Bathrooms, hallways, and stairways were simply their surfaces. My father taught me cleaning tricks. Sometimes he smiled slyly, showing me how to make a job easier, “I don’t kill myself.” Then, I looked up to him; he knew how to clean the shit out of his building. It was all his to clean, fix, heat, run. Now, I don’t know what I think about a 57-year-old man taking pride in how he got away with something by making backbreaking work manageable.
Blithewood was one of the last schools in Massachusetts still fueled by coal. There were a few lights in the stone and mortar basement, but my father did almost everything by one very low-wattage bulb. The rest of the light came from the roaring flames of the open door of the boiler. A few feet away from the boiler sat two metal-framed cots. Their narrow green canvas shells were uncomfortable unless we lied flat on our backs with our arms folded. We slept like two mummies, waking every two hours or so to check the fire. If one of us got up while the other slept, we’d simply shovel coal in the mouth of the boiler and go back to bed. The scraping and flinging sounds awakened the other, but it meant that the sleeping person‘s bones could rest longer. My father never told me this is how it was going to be, it just was.
I brought piles of library books on these retreats and my father brought peanut butter, jelly, bread, cereal, crackers, powdered milk, and anything else that was easy. These blizzard weekends were busy. I’m sure I wasn’t much help at seven years old, because shoveling the schoolyard by hand took both of us all day. The day was full of blinding light bouncing off the snow with coffee breaks together in the teacher’s break room. At home, I snacked a lot, but at the school I was relaxed and just ate when I was hungry. Being away from the anxiety of my mother’s rages was a vacation on many levels.
At night, tired from a day of work, I read lying with my head near the boiler’s door. It was hot as hell, but the orange glow was ideal for reading. My father read the newspaper and listened to his Radio Shack AM radio through the single old yellowed ear bud.
This tranquility created by the fire and the soft shadows is what we shared. After I couldn’t keep my eyes open any longer to read, I turned around to put my feet close to the fire. This was usually when my father prayed with his rosary beads. Raised Protestant by my mother, my prayers rambled on and on. I sometimes wished someone dictated what to say to God and how, like the Catholics. I felt like my prayers were never done, falling asleep mid-prayers.

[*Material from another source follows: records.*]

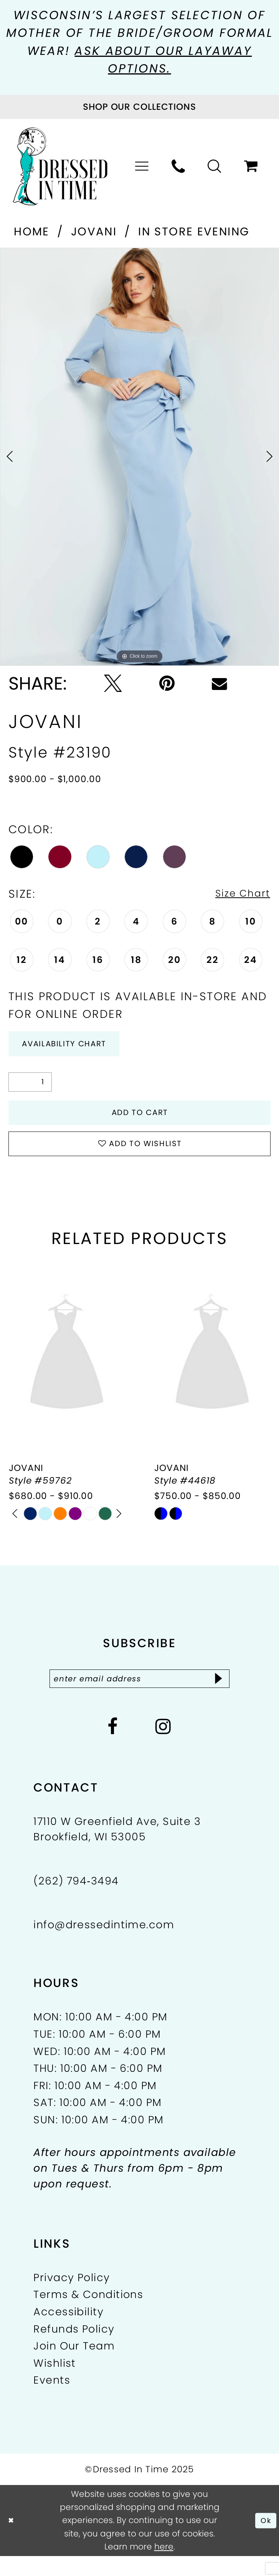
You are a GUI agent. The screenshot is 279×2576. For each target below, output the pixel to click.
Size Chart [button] (238, 896)
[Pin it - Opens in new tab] (167, 686)
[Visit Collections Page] (139, 109)
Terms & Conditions (88, 2315)
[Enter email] (139, 1697)
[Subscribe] (233, 1697)
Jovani (94, 234)
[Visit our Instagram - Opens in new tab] (163, 1747)
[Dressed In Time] (60, 168)
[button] (142, 168)
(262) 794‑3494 (76, 1901)
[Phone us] (178, 168)
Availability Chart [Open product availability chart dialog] (75, 1048)
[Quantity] (30, 1089)
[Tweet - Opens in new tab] (113, 686)
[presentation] (67, 1371)
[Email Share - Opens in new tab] (219, 685)
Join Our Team (74, 2366)
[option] (139, 459)
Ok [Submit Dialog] (265, 2540)
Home (32, 234)
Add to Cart (140, 1122)
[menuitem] (142, 168)
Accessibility (68, 2332)
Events (51, 2400)
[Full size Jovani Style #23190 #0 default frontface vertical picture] (139, 459)
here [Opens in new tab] (163, 2567)
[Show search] (214, 168)
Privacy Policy (71, 2297)
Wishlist (54, 2383)
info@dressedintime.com (103, 1944)
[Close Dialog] (12, 2540)
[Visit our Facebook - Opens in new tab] (112, 1747)
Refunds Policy (73, 2349)
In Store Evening (193, 234)
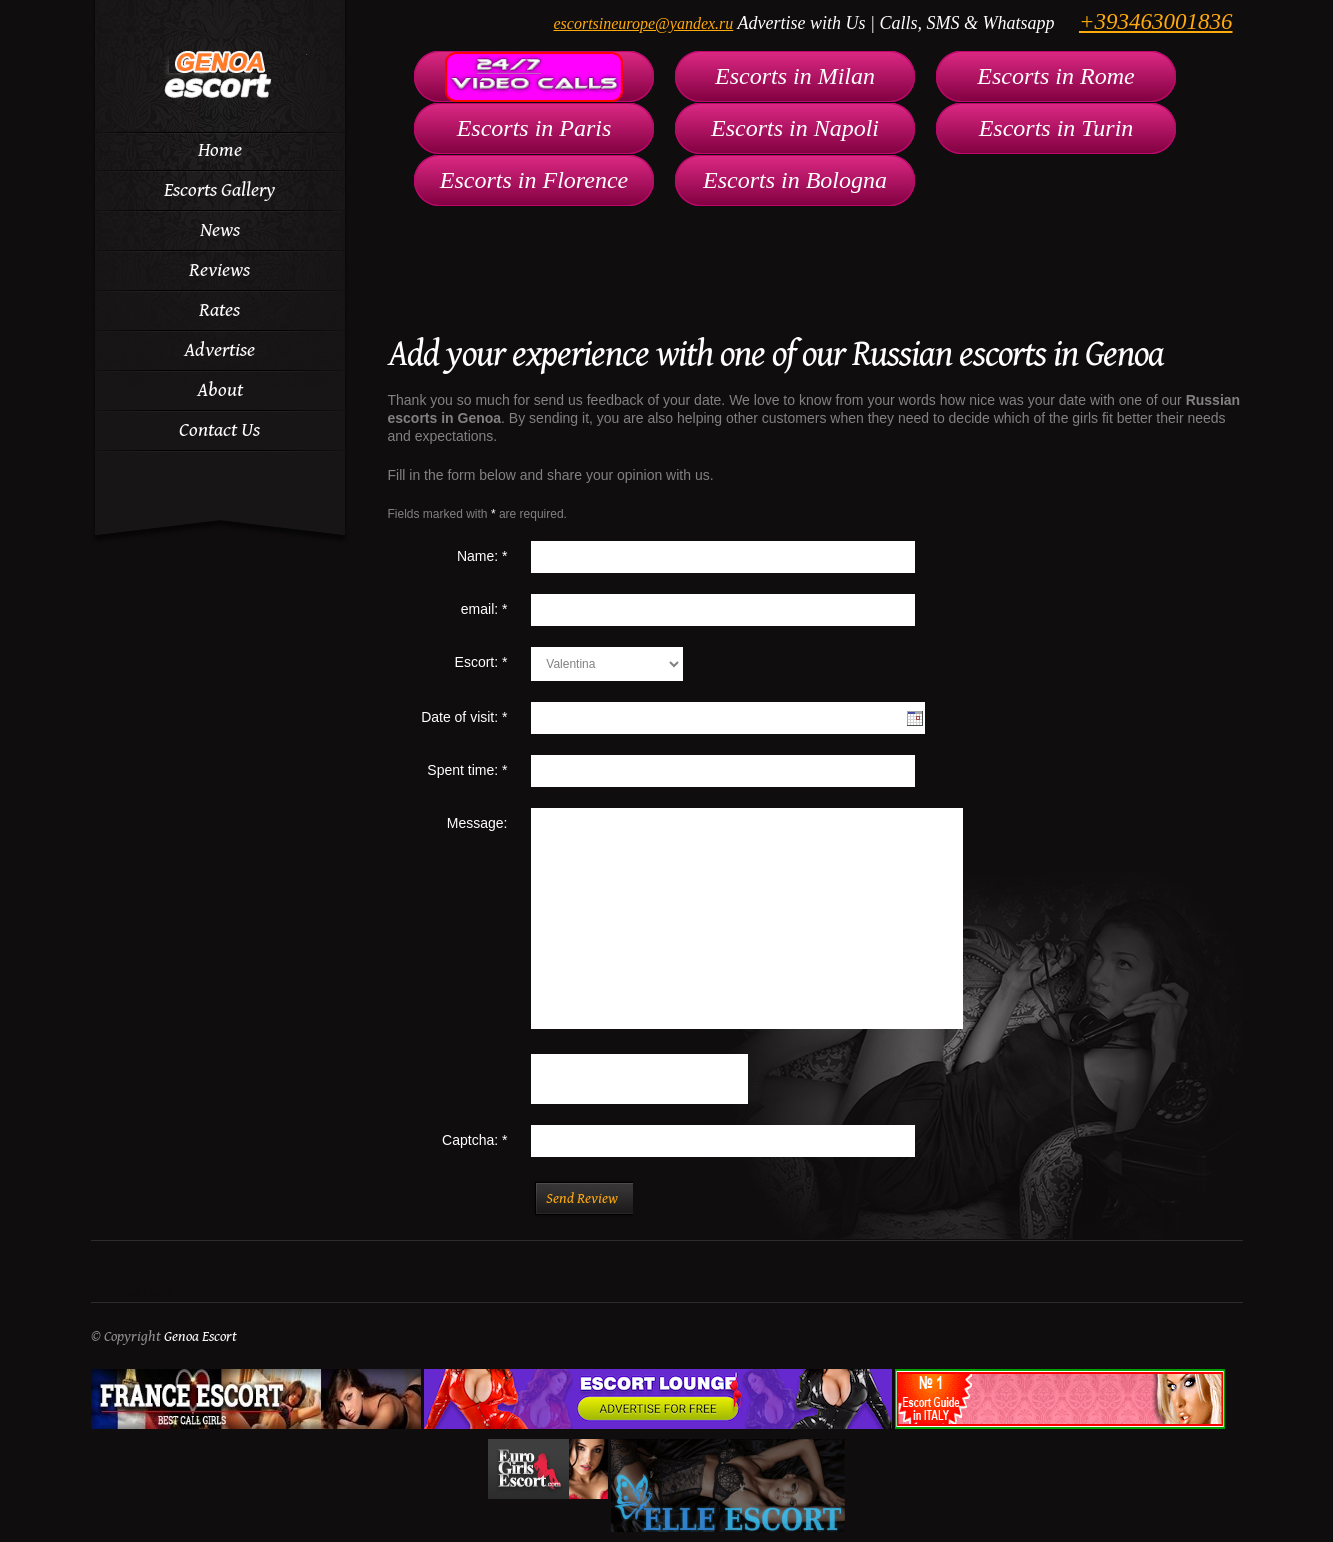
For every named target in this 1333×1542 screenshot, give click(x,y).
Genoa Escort (141, 1292)
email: (484, 609)
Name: (482, 556)
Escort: (481, 662)
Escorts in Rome (1055, 76)
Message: (477, 823)
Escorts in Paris (534, 128)
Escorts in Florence (534, 180)
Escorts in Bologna (795, 180)
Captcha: (474, 1140)
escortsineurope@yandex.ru (643, 23)
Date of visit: (464, 717)
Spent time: (467, 770)
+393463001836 (1156, 21)
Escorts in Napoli (795, 128)
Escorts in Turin (1056, 128)
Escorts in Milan (795, 76)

Today, on Mother’s Day 2009, I think of my father who was more like what people say is ‘mother.’ (Tune into Banana Camo on Father’s Day for some words about my mothers…yes, plural.) Parkinson’s disease has slowed down 89-year-old Abel. A couple of months ago I visited my parents for my yearly pilgrimage. As other people talked and the television blared, my father and I simply looked into each other’s eyes and had our halcyon moment.
At this point, he can’t put words together to speak very well, making me wonder about his silence in my childhood. I thought this man
didn’t say things when it’s possible that he
couldn’t verbalize the realities he prayed for and feared.
Happy Mother’s Day to all the quietly nurturing fathers out there!